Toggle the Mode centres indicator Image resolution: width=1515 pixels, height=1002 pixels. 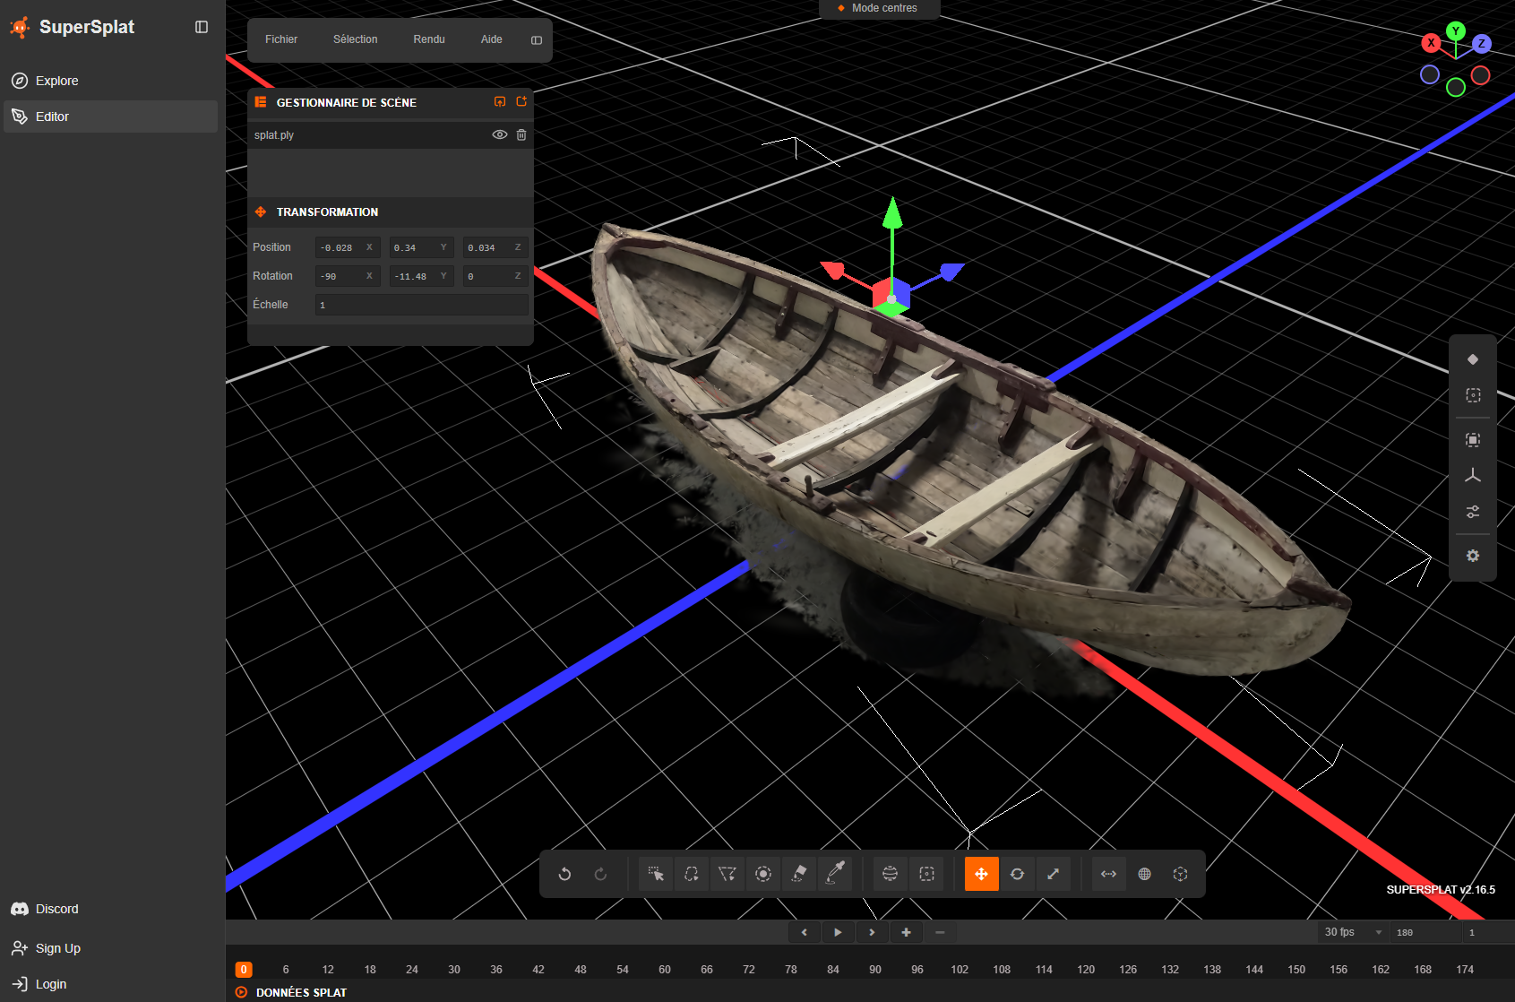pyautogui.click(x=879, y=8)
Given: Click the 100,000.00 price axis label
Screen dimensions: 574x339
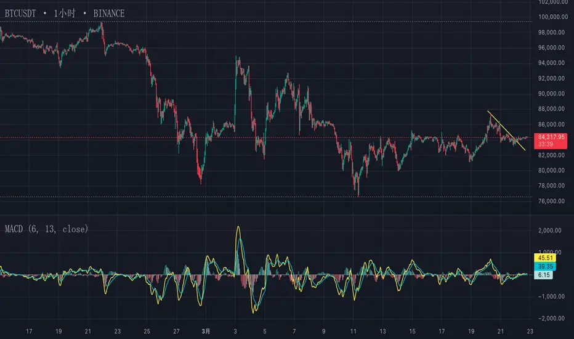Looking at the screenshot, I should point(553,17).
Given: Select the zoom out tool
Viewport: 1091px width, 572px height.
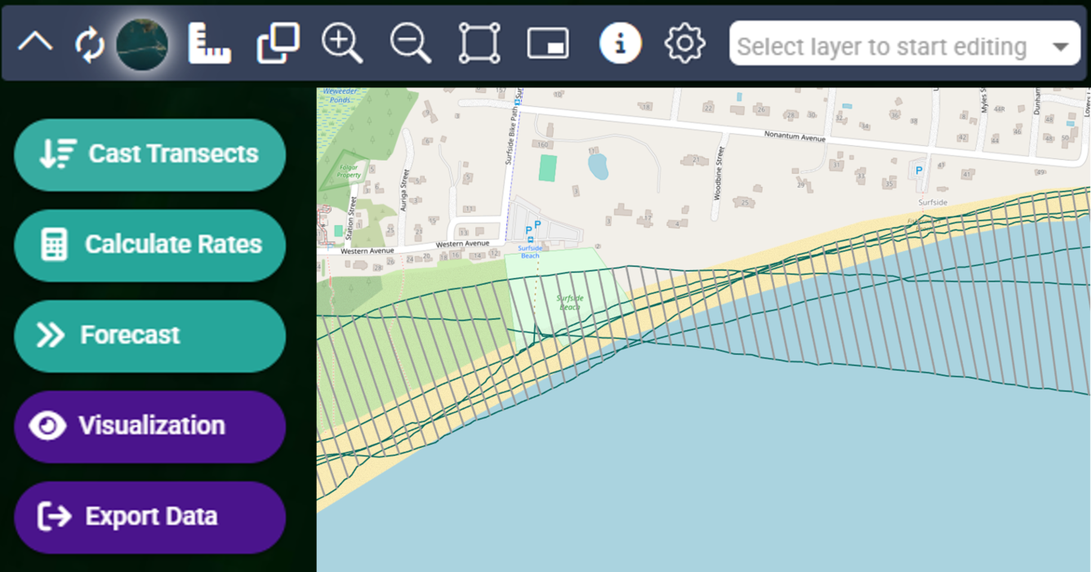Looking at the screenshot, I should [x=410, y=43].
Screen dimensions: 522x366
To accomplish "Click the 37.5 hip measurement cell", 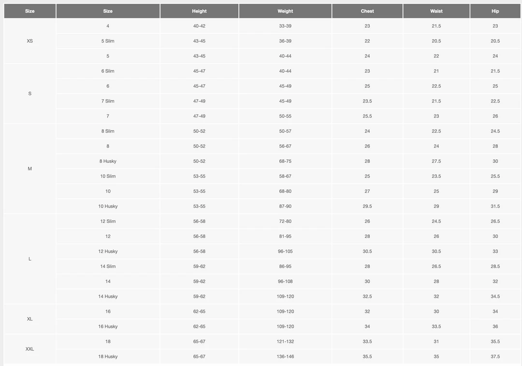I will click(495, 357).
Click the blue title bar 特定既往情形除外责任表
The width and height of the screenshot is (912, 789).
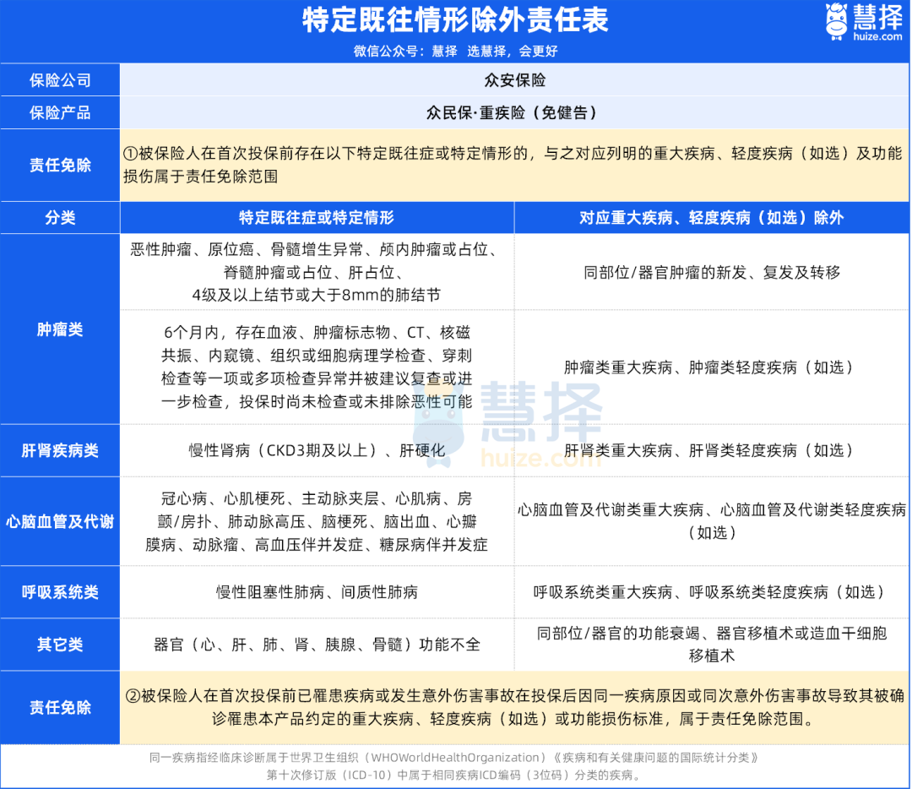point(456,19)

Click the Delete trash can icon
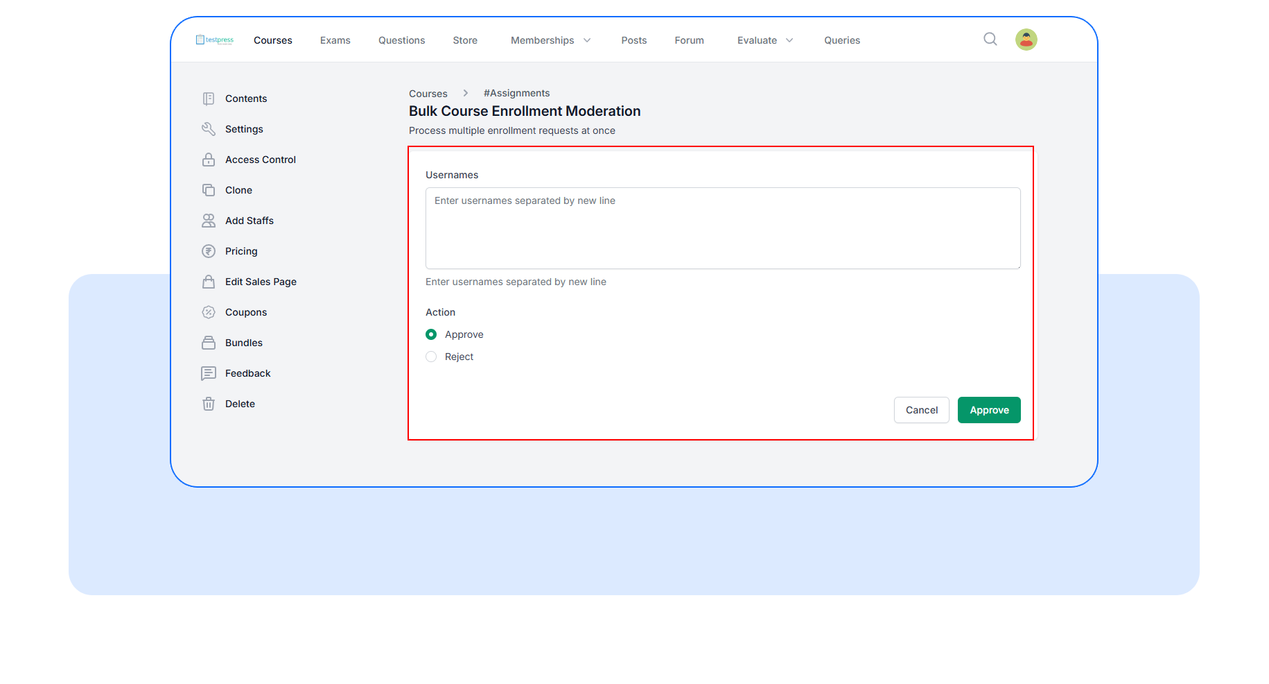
┄┄┄┄┄┄┄┄┄┄
* **GOAL OF THE EXERCISE**
For every line of the material that holds the word "Given", make a copy.

* **COMPLETED EXERCISE**
Given: Click the 100,000.00 price axis label
Given: Select the zoom out tool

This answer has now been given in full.